(Rows of pointing data)
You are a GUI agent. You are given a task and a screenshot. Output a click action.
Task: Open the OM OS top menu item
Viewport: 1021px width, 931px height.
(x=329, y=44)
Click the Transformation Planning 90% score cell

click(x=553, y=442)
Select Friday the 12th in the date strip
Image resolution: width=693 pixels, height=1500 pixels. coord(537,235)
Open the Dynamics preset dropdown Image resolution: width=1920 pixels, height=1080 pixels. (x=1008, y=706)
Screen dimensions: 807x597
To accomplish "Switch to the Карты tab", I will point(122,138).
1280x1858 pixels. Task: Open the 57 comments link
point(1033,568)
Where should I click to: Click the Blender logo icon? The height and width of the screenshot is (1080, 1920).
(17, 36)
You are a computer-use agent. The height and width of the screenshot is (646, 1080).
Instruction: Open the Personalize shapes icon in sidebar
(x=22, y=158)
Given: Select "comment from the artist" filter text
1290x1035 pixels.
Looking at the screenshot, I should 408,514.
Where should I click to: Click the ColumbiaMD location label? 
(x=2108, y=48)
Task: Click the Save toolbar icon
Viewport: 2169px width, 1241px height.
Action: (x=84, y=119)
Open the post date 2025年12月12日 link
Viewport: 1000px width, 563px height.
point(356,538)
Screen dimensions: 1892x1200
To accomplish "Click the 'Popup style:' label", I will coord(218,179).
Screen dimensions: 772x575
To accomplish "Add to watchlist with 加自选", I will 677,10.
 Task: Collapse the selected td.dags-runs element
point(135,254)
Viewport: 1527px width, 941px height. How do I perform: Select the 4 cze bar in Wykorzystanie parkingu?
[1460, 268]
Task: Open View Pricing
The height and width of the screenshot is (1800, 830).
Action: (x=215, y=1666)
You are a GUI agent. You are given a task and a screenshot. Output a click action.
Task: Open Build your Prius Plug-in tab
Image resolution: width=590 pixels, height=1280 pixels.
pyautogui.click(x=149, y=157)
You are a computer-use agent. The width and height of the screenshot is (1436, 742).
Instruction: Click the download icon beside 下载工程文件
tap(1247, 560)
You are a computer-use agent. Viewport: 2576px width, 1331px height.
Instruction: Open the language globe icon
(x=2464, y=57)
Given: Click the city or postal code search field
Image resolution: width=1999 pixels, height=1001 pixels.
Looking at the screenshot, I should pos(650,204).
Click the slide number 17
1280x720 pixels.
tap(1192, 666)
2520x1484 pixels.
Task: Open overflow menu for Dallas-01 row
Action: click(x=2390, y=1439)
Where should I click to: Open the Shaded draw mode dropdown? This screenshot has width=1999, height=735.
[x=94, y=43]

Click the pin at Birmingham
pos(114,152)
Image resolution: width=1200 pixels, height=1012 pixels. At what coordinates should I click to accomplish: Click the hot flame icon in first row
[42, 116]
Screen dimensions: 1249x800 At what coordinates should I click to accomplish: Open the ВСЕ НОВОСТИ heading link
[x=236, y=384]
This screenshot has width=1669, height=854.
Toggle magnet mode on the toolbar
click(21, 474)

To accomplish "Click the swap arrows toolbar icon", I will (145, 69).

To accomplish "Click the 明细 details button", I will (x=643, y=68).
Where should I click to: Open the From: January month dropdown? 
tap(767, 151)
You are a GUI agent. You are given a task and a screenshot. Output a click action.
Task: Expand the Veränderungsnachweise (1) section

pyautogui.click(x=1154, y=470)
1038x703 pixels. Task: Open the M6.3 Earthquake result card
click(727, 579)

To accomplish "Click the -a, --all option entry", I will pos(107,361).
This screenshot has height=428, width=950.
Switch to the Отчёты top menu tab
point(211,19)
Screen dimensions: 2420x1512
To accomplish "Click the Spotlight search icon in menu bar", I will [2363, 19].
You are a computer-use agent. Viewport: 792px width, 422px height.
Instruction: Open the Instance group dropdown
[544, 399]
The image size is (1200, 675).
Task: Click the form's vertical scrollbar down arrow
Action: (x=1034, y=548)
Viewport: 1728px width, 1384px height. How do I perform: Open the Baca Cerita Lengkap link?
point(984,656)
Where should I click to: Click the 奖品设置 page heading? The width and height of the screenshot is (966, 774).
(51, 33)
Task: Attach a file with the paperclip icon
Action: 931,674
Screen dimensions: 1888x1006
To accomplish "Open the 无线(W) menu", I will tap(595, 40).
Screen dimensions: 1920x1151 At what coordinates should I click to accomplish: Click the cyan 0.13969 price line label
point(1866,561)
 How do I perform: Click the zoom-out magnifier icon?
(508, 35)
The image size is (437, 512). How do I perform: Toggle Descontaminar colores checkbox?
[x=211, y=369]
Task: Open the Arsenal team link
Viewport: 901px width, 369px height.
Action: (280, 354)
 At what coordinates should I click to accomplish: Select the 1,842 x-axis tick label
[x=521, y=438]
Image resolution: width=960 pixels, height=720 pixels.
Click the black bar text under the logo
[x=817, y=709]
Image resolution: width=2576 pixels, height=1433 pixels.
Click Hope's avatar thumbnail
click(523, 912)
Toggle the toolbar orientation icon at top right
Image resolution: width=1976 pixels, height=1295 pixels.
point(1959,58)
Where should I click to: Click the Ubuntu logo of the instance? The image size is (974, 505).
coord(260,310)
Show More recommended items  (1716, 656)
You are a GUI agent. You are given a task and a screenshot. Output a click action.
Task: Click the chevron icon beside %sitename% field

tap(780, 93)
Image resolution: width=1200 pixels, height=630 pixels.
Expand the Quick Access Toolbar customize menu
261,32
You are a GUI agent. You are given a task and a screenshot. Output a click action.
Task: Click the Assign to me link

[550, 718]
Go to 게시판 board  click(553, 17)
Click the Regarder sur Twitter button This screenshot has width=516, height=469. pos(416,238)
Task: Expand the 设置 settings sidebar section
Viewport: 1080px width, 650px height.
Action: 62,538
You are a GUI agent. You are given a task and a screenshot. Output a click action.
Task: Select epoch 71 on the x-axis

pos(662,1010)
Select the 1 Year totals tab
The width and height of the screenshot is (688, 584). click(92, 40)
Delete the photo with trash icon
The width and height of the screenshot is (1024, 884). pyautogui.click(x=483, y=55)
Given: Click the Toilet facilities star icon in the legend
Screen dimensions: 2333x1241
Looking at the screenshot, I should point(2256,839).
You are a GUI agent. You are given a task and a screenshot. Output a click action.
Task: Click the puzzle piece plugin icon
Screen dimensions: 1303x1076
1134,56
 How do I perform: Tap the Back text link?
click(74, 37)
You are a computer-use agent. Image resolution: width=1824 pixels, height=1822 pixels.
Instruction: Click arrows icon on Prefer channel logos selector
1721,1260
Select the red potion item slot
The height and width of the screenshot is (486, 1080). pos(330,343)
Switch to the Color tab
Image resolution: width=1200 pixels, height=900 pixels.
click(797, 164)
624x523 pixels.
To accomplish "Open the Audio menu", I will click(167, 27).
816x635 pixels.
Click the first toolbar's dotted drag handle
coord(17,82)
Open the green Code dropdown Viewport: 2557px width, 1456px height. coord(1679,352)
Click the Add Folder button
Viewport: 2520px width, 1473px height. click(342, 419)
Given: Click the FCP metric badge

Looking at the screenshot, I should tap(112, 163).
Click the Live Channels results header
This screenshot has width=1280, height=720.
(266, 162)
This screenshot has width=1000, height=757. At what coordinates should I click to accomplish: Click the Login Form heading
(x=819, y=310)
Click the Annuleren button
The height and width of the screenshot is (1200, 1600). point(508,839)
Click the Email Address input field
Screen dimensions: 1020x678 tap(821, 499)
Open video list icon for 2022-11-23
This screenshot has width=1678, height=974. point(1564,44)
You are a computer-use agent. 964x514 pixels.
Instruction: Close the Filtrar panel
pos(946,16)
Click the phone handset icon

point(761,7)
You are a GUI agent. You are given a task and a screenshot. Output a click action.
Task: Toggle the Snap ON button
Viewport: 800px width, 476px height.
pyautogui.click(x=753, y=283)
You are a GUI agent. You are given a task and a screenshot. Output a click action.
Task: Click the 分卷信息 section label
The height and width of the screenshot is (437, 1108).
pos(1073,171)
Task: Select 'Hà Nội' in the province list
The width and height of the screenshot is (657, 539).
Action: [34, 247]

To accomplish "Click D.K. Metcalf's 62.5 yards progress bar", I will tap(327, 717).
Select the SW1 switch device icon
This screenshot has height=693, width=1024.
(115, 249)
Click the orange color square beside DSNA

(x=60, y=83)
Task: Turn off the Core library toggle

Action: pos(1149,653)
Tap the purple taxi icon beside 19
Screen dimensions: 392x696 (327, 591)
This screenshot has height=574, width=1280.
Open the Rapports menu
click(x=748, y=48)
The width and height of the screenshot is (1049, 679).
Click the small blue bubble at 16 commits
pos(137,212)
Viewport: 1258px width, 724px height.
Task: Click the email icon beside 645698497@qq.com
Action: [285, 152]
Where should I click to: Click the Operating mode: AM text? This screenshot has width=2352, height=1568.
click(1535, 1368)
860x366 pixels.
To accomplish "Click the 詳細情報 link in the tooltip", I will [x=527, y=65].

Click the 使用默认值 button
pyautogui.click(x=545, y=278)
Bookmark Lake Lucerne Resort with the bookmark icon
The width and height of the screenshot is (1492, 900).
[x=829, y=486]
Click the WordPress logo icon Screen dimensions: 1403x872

### WHAT IS ASKED
Begin at the line that has "Screen dimensions: 1249x800" and stop after the line that has "will (145, 69).", then give those lines again with "toolbar" swapped for "menu bar" and nothing else changed.

### RESPONSE TO THIS EXERCISE
Screen dimensions: 1249x800 At what coordinates should I click to accomplish: Open the ВСЕ НОВОСТИ heading link
[x=236, y=384]
This screenshot has width=1669, height=854.
Toggle magnet mode on the menu bar
click(21, 474)

To accomplish "Click the swap arrows menu bar icon", I will (145, 69).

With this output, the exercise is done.